BRANO FORNITO:
=-=-=
Siamo nel cuore delle festività natalizie, un momento che storicamente invita ai bilanci e alle riflessioni, tanto nella vita quanto nel calcio. In casa Atalanta, il brindisi di fine anno non è solo un rito formale, ma l'occasione per analizzare una stagione di grandi transizioni e conferme. Dopo l'epopea gasperiniana e la breve parentesi Juric, la panchina nerazzurra ha trovato in Raffaele Palladino un nuovo condottiero, chiamato a guidare una macchina complessa e ambiziosa. Per fare il punto sullo stato di salute della Dea, tra questioni di campo, assetti societari e un doveroso omaggio alla storia del club, è intervenuto ai microfoni di BergamoTV da Fabrizio Pirola, l'avvocato Cesare Di Cintio. In una lunga chiacchierata, il noto esperto di diritto sportivo ha offerto una disamina lucida e appassionata del mondo atalantino. Ecco quanto evidenziato da TuttoAtalanta.com:
Avvocato, partiamo dalla guida tecnica. Dopo le prime giornate sulla panchina atalantina, quale valutazione si sente di dare all'operato di Raffaele Palladino, subentrato in un contesto decisamente delicato?
«Non era affatto semplice prendere in mano questa squadra. Il cambio di guida tecnica non è mai un processo indolore, specialmente quando arrivi dopo un ciclo storico durato nove anni come quello di Gasperini, un tecnico che sta dimostrando tutto il suo valore anche in una piazza complessa come Roma. Sostituirsi a un "comandante" di quel calibro era un compito ingrato, capitato quasi inaspettatamente sulle spalle di Juric prima e di Palladino poi. Credo che l'impatto con un ambiente abituato a certi codici sia stato forte. Tuttavia, vedo in Palladino un approccio intelligente: ha lavorato più sugli uomini che sui giocatori intesi come atleti. Il materiale tecnico era lo stesso, ma lui ha puntato sui rapporti interni allo spogliatoio. Osservando il suo linguaggio del corpo, si nota un legame stretto con la squadra: gli abbracci, la capacità di far sentire importante anche chi gioca meno. È fondamentale per creare un gruppo coeso».
Ha citato Ivan Juric. Col senno di poi, come giudica quella parentesi?
=-=-=
COSA FARE:
Prosegui l'intervista all'avvocato Cesare Di Cintio sull'Atalanta, ripartendo subito dopo l'ultima frase riportata.

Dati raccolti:
=-=-=
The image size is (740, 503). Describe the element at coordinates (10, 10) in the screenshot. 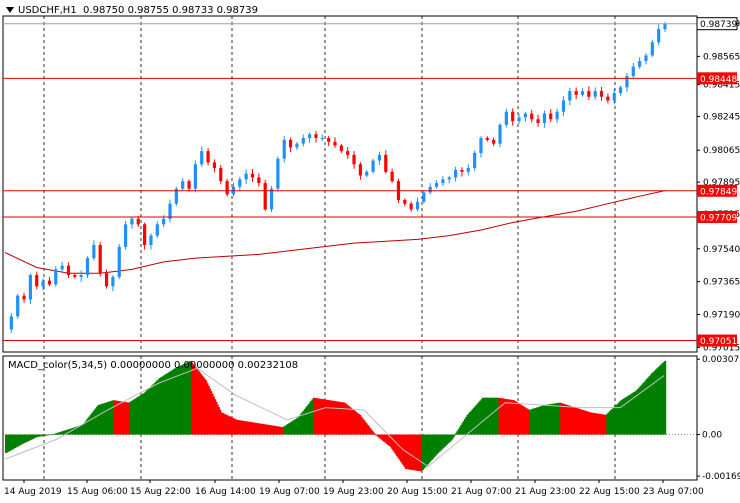

I see `dropdown-triangle-icon` at that location.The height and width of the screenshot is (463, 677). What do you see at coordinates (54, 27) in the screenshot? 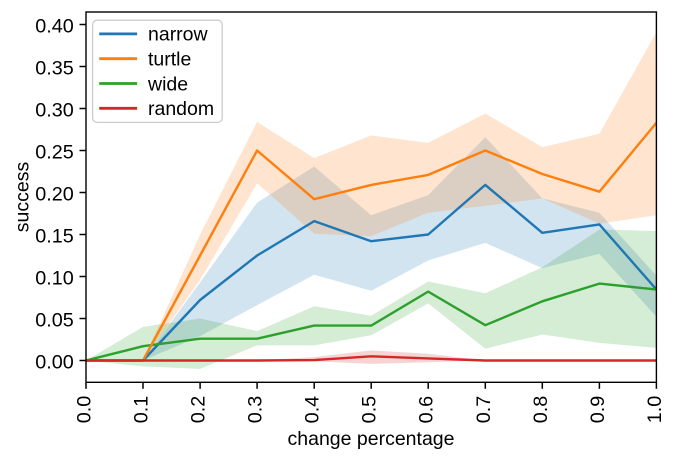
I see `svg-text: 0.40` at bounding box center [54, 27]. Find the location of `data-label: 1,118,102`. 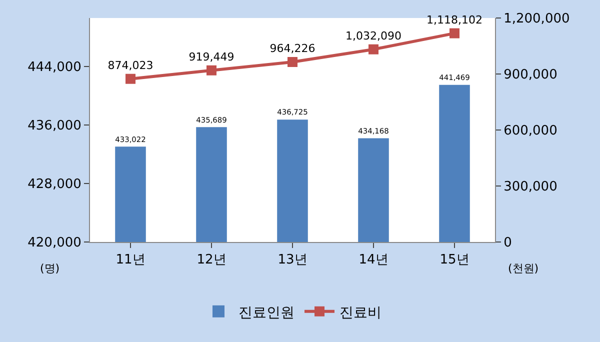

data-label: 1,118,102 is located at coordinates (454, 20).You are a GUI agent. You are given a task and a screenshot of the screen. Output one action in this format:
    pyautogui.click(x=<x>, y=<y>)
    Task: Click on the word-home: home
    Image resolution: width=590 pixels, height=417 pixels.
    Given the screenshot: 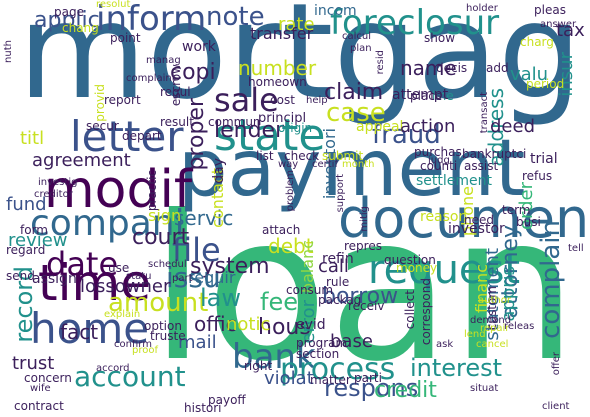 What is the action you would take?
    pyautogui.click(x=90, y=328)
    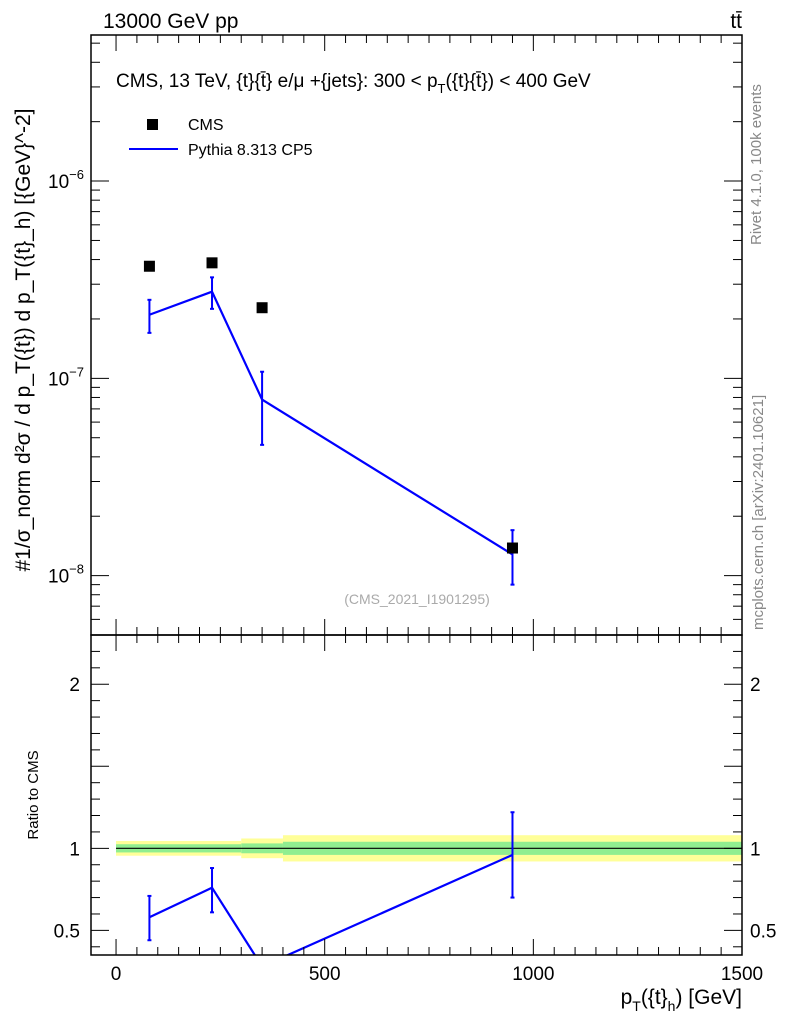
=-=-=
ESITO DEL COMPITO:
«Personalmente non ero negativo sulla soluzione Juric. Continuo a sostenere che sia un ottimo allenatore, forse capitato nel momento sbagliato, sia per la sua carriera che per la fase storica dell'Atalanta. Ma questo non significa che fosse una scelta errata in partenza; era una scelta logica. Purtroppo, il calcio, esattamente come il diritto, non è una scienza esatta: due più due non fa quasi mai quattro. Palladino, invece, ha avuto l'intelligenza di non copiare il suo predecessore. Copiare Gasperini avrebbe significato proporre una "copia non conforme all'originale". Lui è rimasto se stesso, lavorando sulla comunicazione. Oggi un grande allenatore è colui che riesce a tenere coinvolti i trentacinque giocatori della rosa, non solo l'undici titolare. In questo, la sua empatia sta facendo la differenza».
Durante il tradizionale brindisi natalizio con la stampa, l'Amministratore Delegato Luca Percassi ha parlato di un "futuro certo", ribadendo l'impegno della proprietà. Quanto pesa avere una dirigenza così solida in un calcio italiano spesso instabile?
«Chi oggi si lamenta dell'Atalanta forse non ha ancora compreso appieno la fortuna che ha la nostra città. Abbiamo una proprietà stabile, credibile a tutti i livelli: economico, finanziario, imprenditoriale e politico-sportivo. Il successo della squadra è dovuto essenzialmente a chi la governa. Avere capitali non significa automaticamente ottenere risultati: basti guardare alle difficoltà attuali della Fiorentina o alla retrocessione del Parma di due anni fa. Piazze storicamente considerate superiori sono state superate dall'Atalanta proprio grazie alla gestione. La piramide parte dall'alto, e la base su cui poggia quella nerazzurra è solidissima. Saper gestire i momenti di difficoltà, come il cambio di allenatore, è sintomo di grande maturità manageriale».
Ci attende un calendario da brividi: Genova, poi i big match con Inter e Roma, e ancora Bologna e Torino. Percassi ha ricordato che "noi siamo l'Atalanta", sottolineando la vostra dimensione specifica. Come vede questo ciclo di partite contro colossi economici ben diversi?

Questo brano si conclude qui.